Start Excerpted text

Monday, January 7, 2008

Who Is Joseph Martin Carasso?

In a city teeming with attorneys, it might have been assumed that Susan O’Malley could have found a First Amendment or libel law specialist to file her $2 million lawsuit against Sharad Karkhanis.

Instead, the former UFS chairperson/PSC executive committee member turned to a 54-year-old entertainment attorney named Joseph Martin Carasso. A graduate of the William Mitchell College of Law (not an institution many would confuse with a Tier-I law school), Carasso’s Lexis/Nexis entry lists his specialties as entertainment litigation and personal injury matters.*

Carasso also served as consultant to a 2003 film called How Do You Spell Murder?, which “documents the L.I.F.E. literacy program at the New Jersey State Prison, one of the few inmate-run literacy programs in the United States.” He also has advertised himself as providing “low-cost legal advice for independents.”

End Excerpted text

__Task to carry out__
According to the text about Joseph Martin Carasso, which specialties does his Lexis/Nexis entry list?

Start Data supplied

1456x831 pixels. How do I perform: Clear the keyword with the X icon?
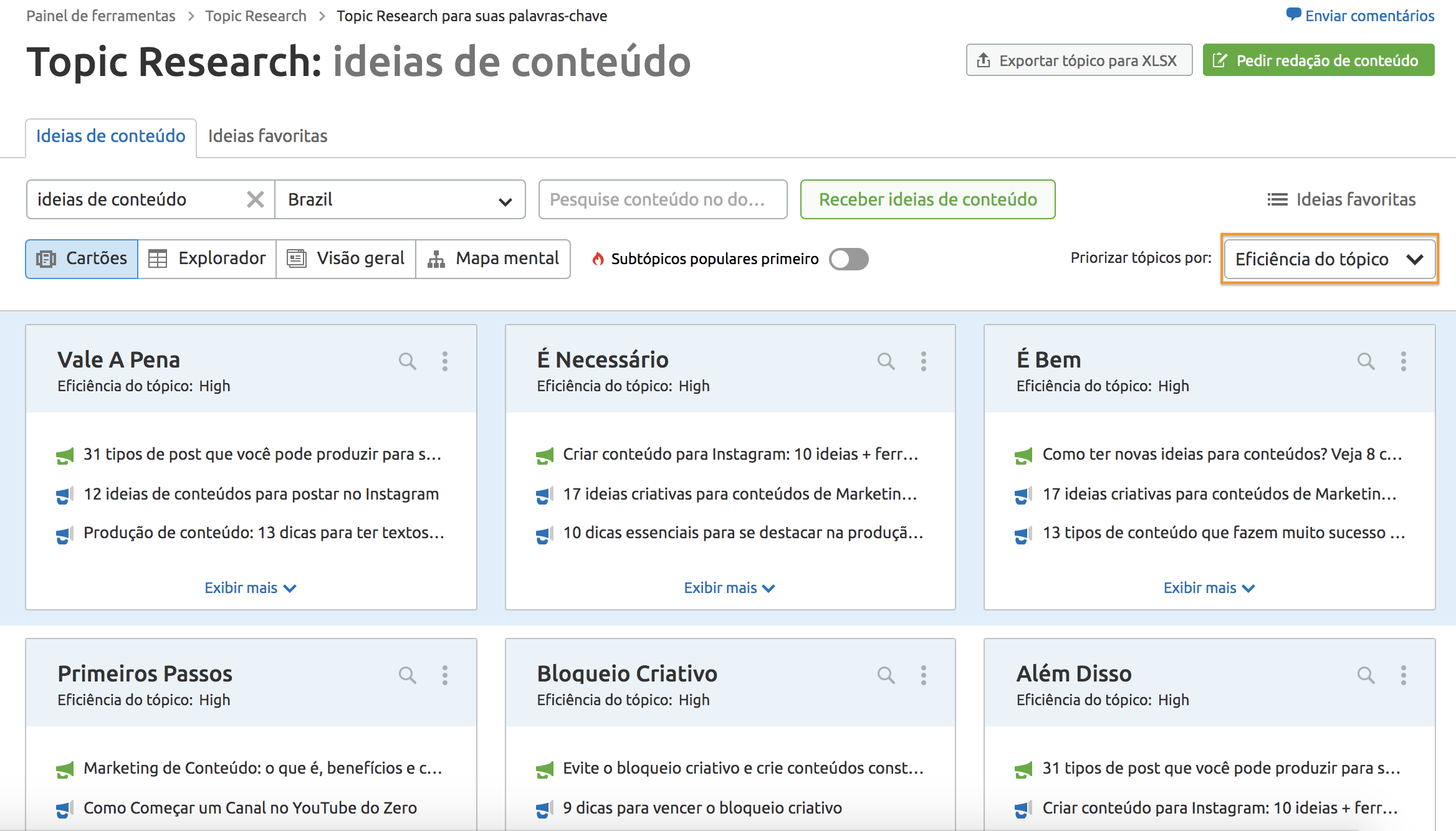point(256,199)
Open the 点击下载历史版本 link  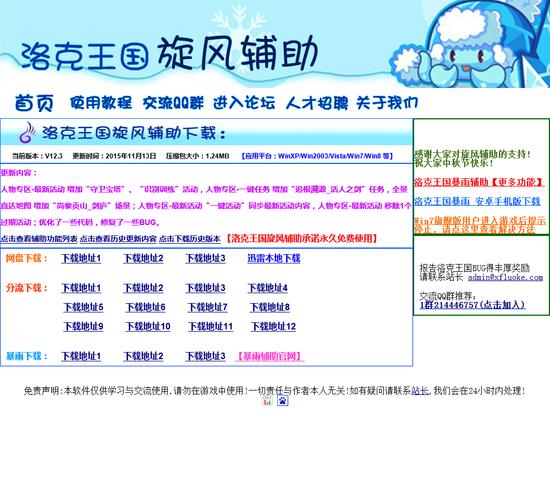pos(190,239)
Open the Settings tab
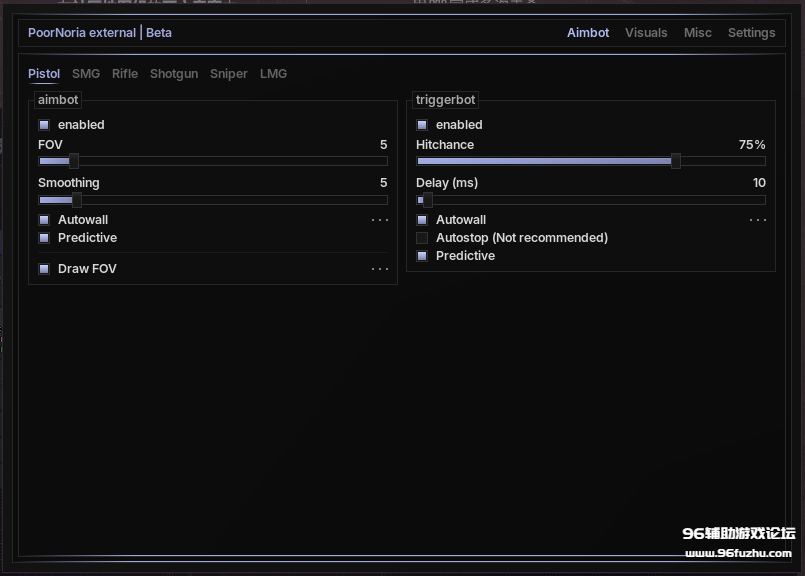805x576 pixels. (x=751, y=33)
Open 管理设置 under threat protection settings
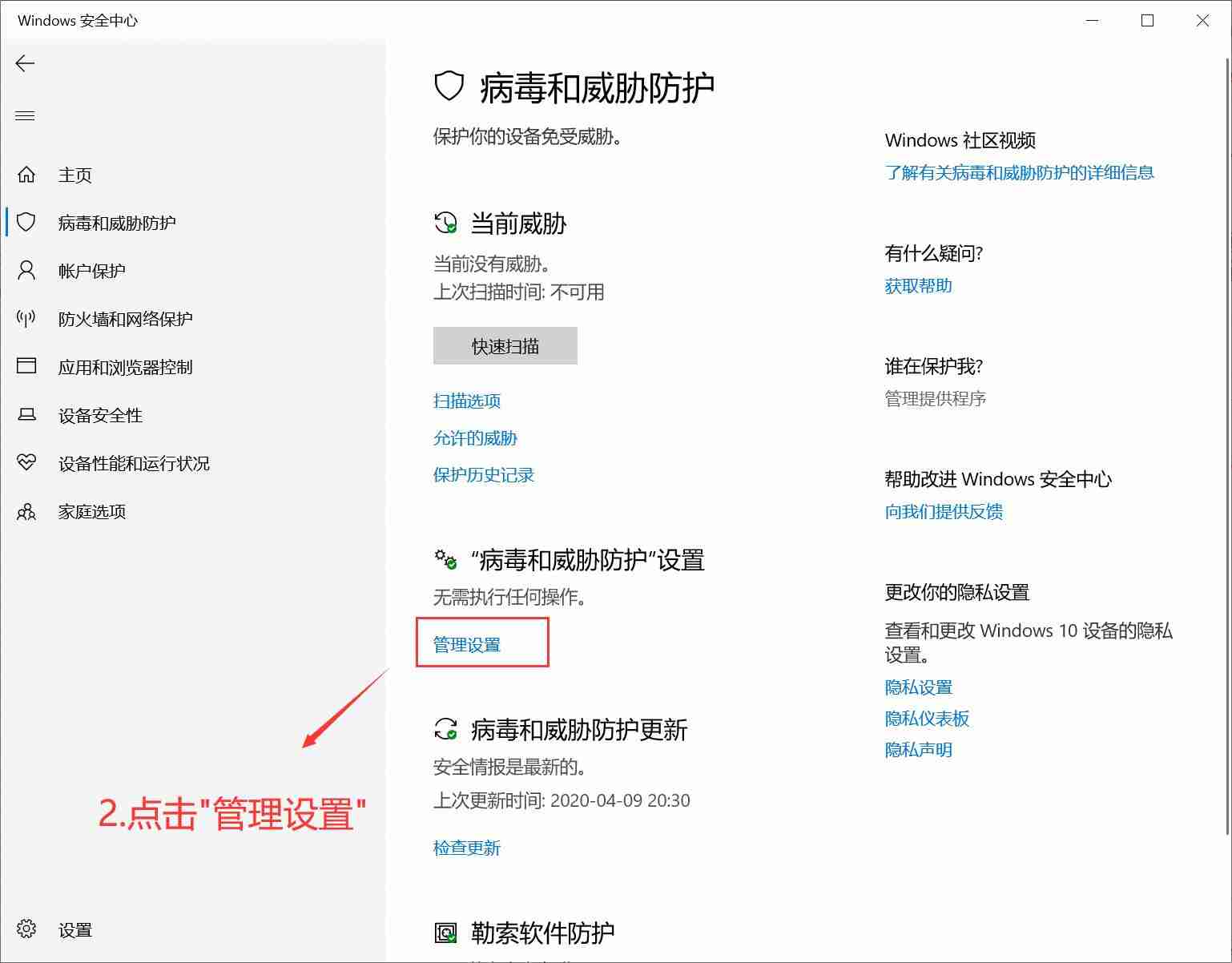 point(466,643)
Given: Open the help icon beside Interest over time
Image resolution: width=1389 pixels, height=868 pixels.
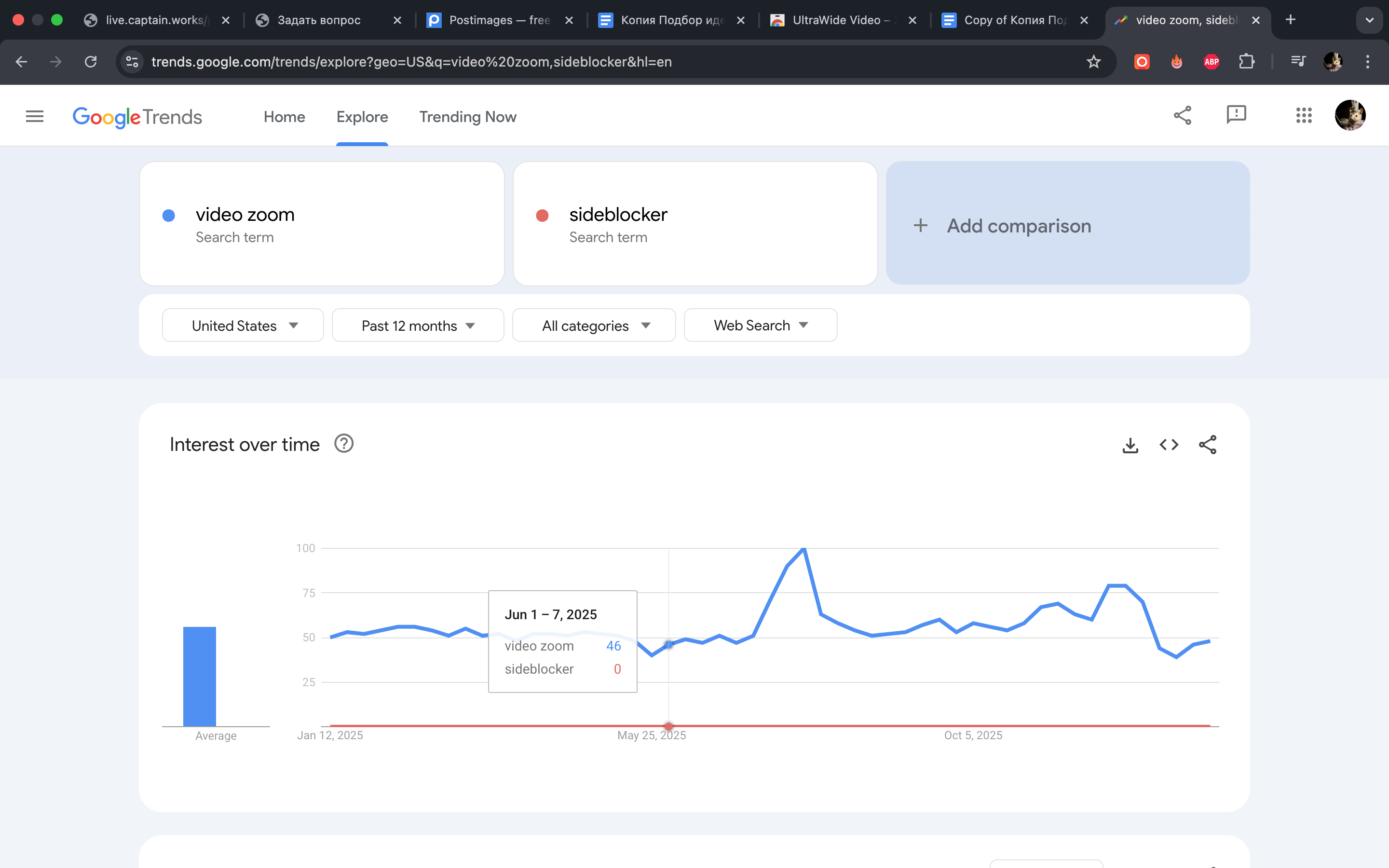Looking at the screenshot, I should [x=344, y=444].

End Data supplied

__Response__
Entertainment litigation and personal injury matters.